= Instructions for the task =
Convert the material from the line containing "is (1521, 1568)." through the line containing "XLSX is located at coordinates (540, 524).", both included, into a Markdown table with the columns Row and Line, numbering each non-blank line and leaving blank lines out. Omit the pictures.

═════ The input

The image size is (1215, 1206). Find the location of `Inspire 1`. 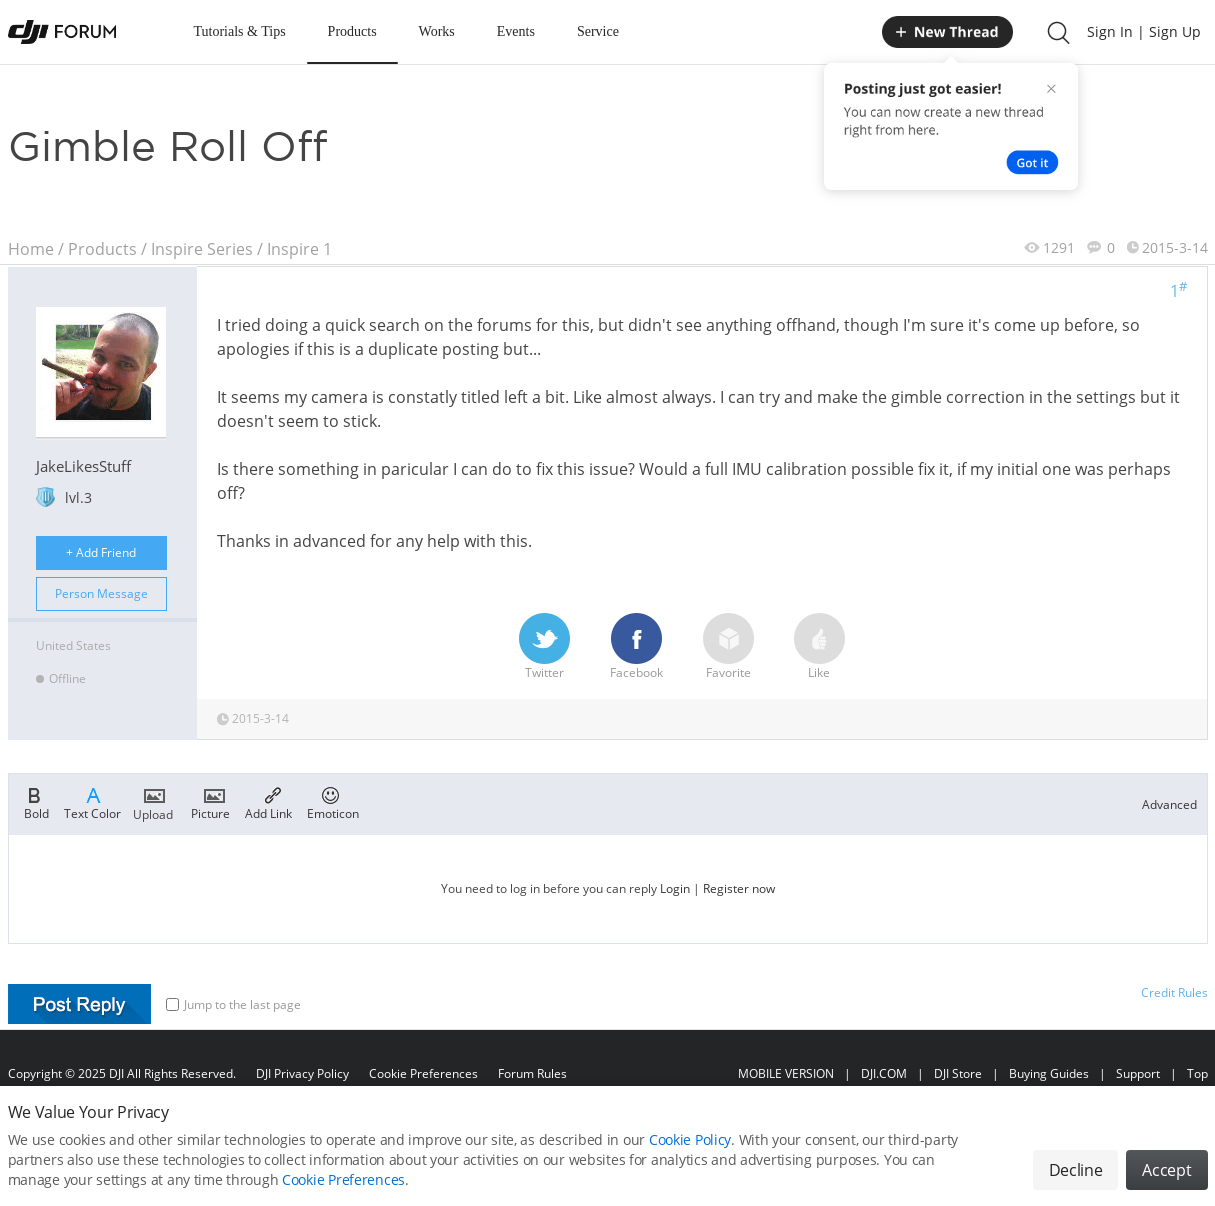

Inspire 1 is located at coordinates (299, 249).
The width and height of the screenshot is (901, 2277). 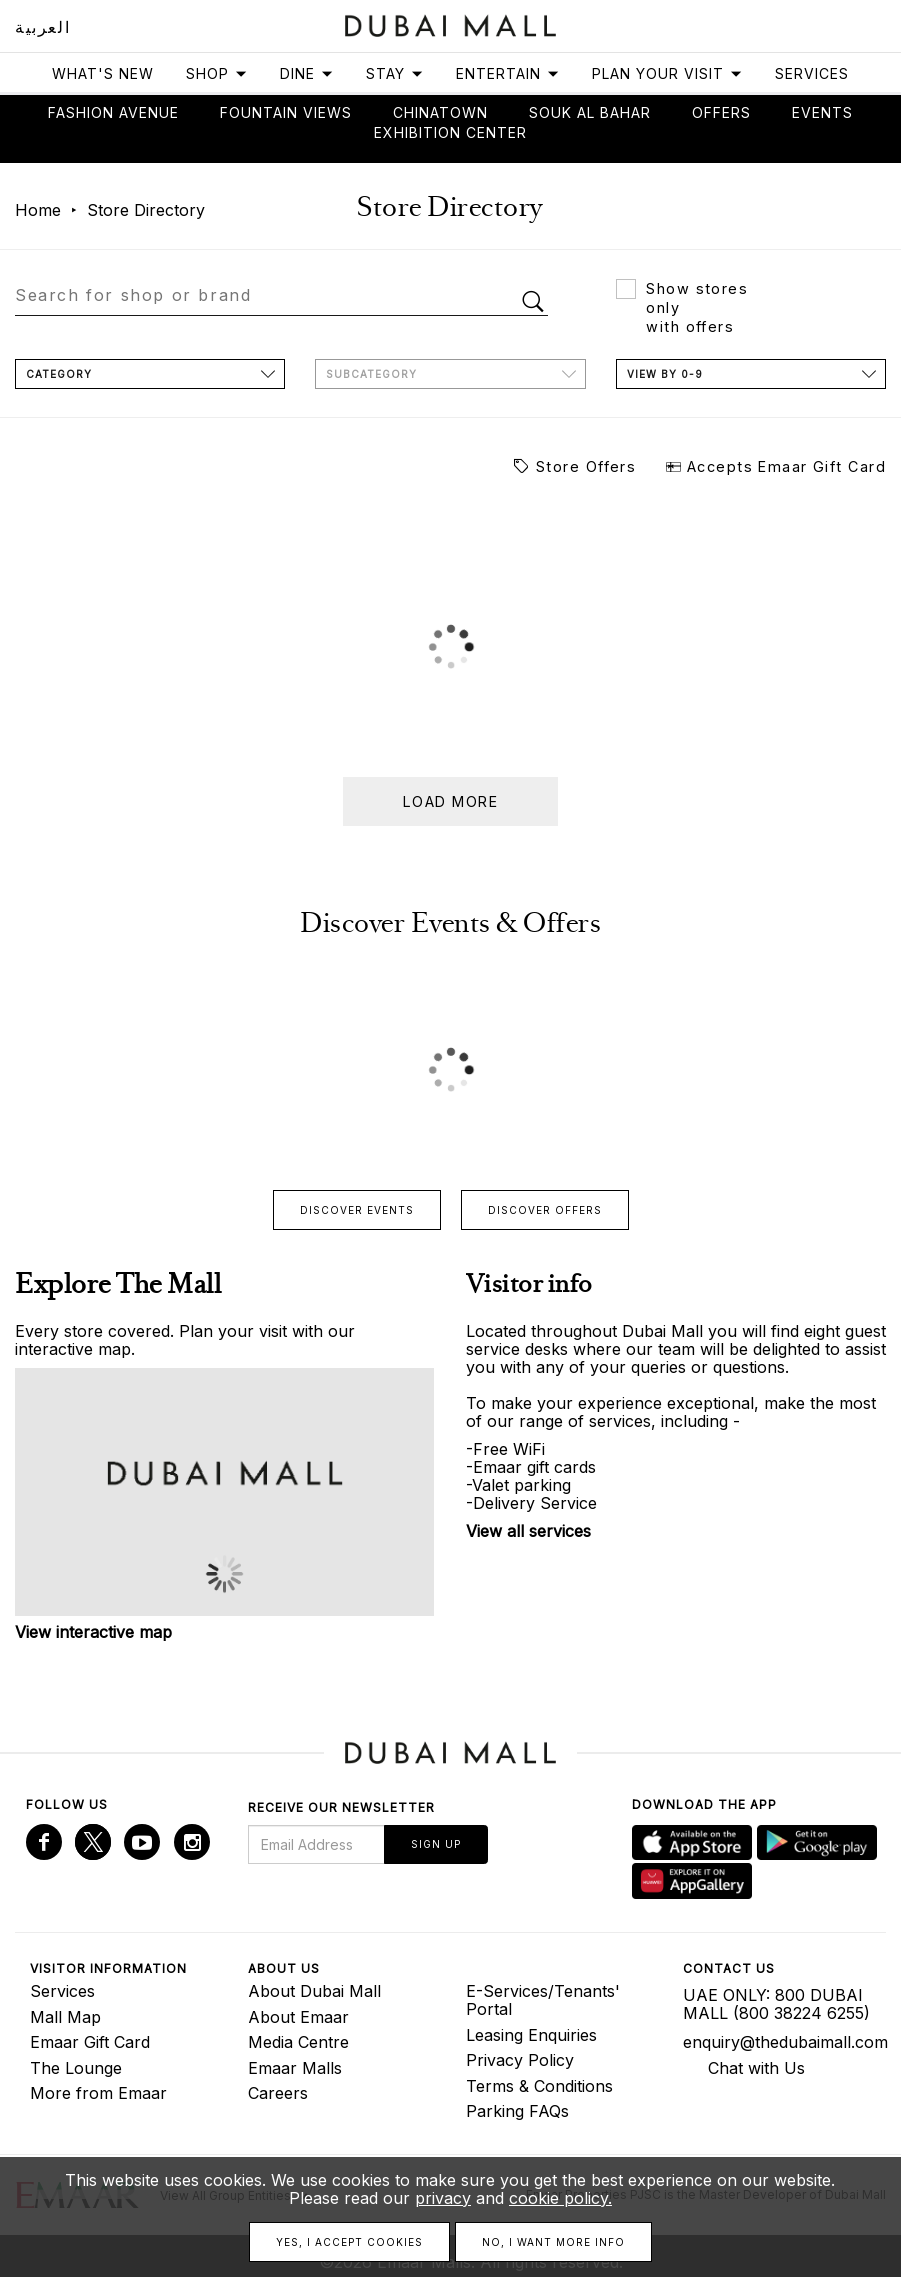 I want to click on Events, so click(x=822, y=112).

══════════
═════ The input

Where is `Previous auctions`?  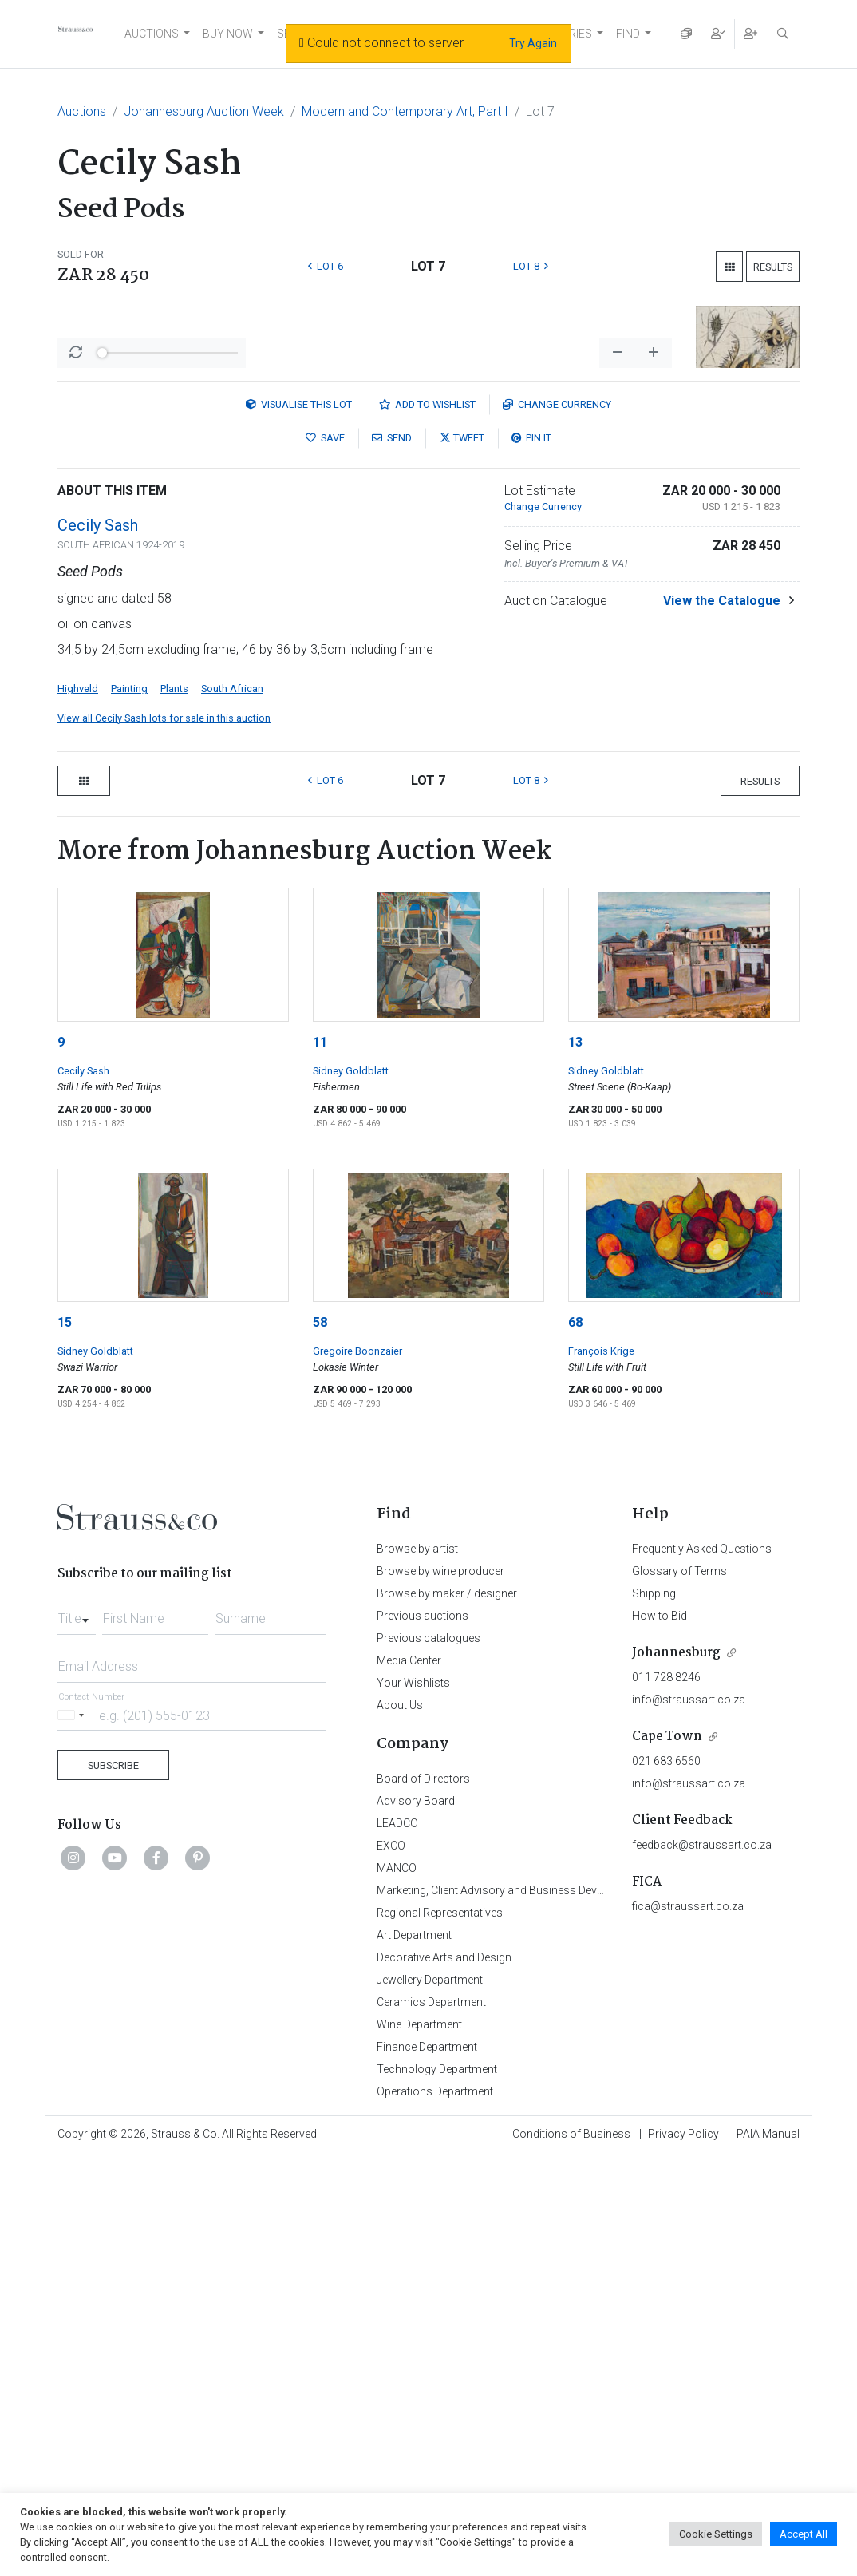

══════════
═════ The input

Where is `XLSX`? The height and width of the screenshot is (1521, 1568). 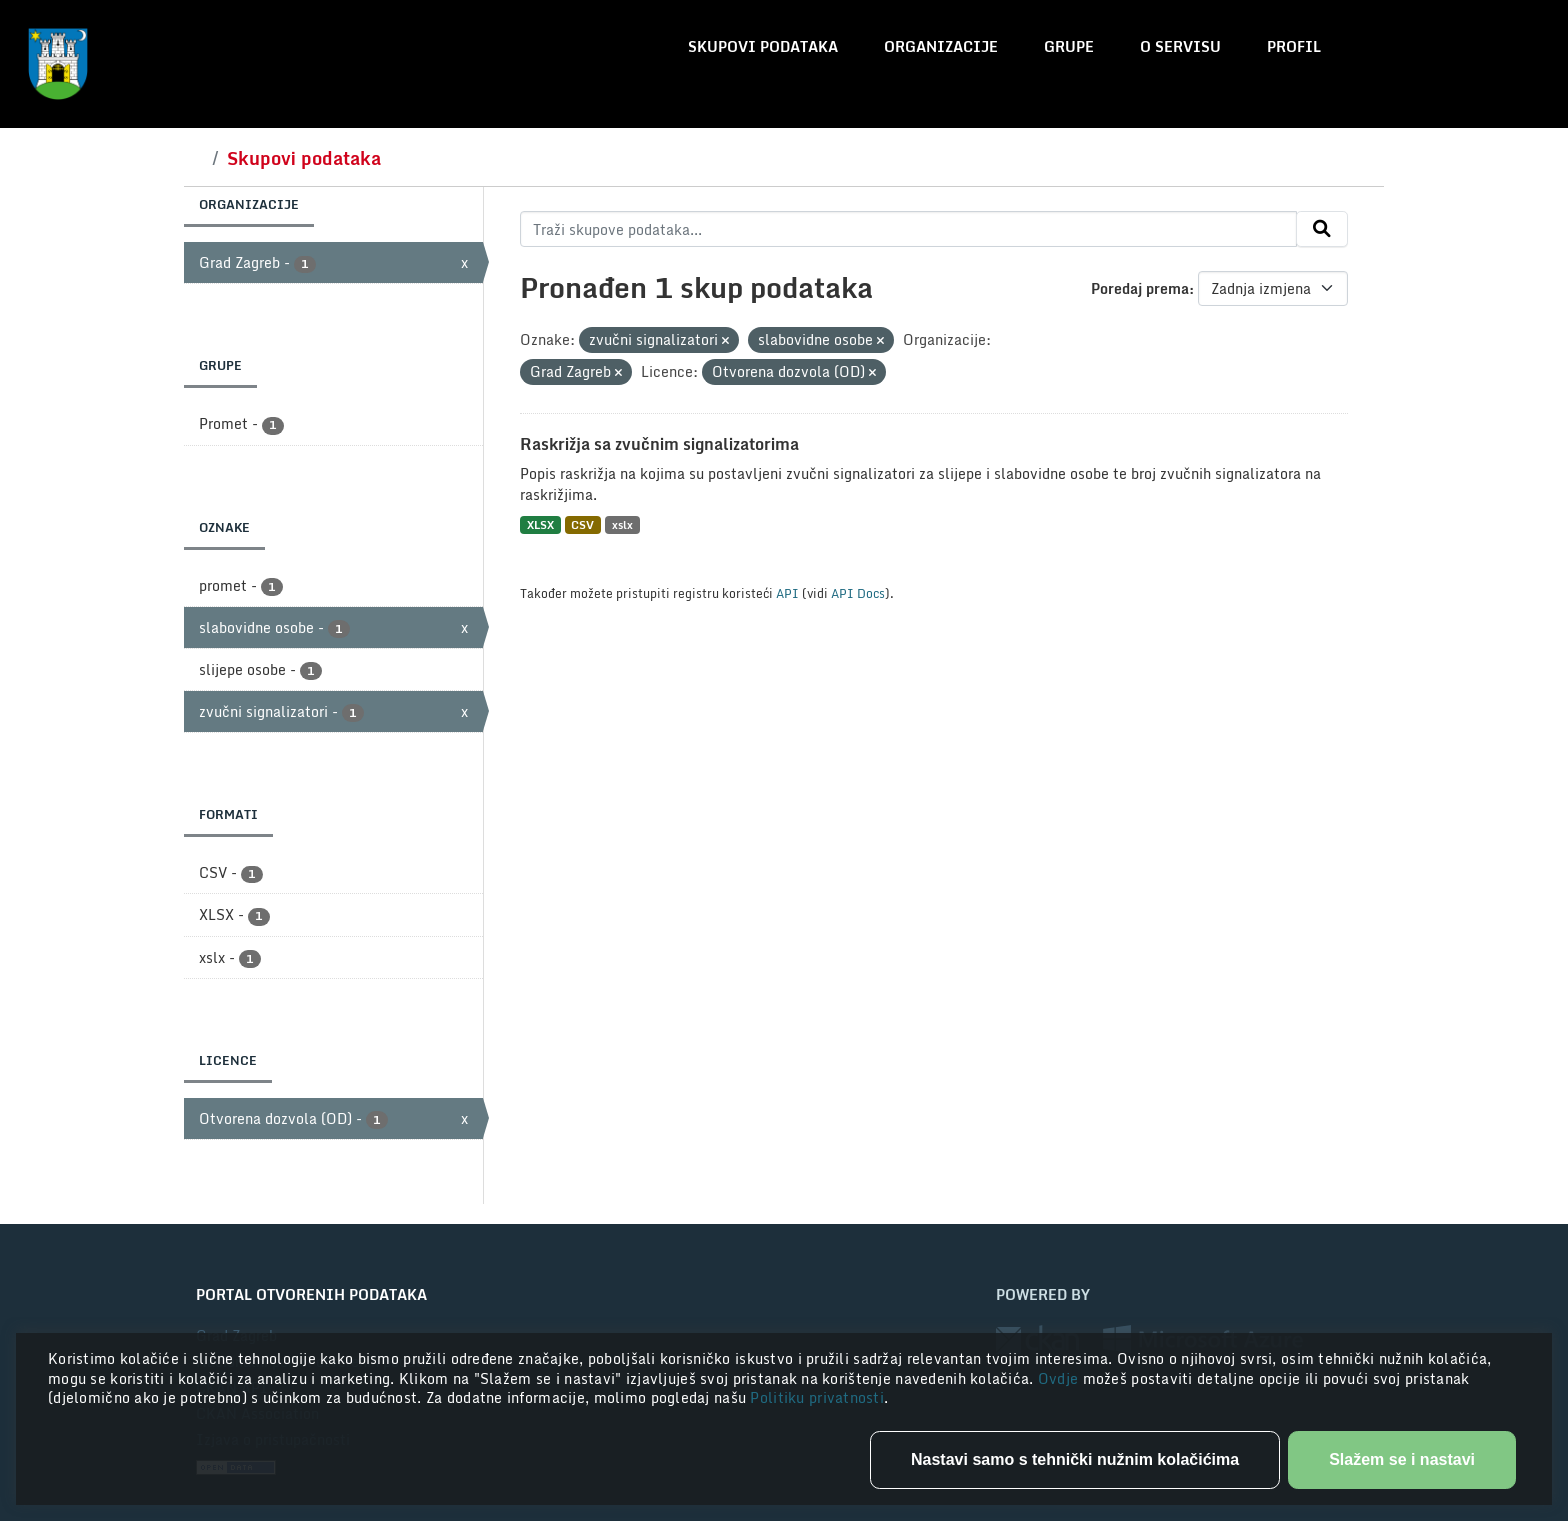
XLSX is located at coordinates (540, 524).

══════════

= Exercise response =
| Row | Line |
|---|---|
| 1 | Where is `XLSX`? The height and width of the screenshot is (1521, 1568).  |
| 2 | XLSX is located at coordinates (540, 524). |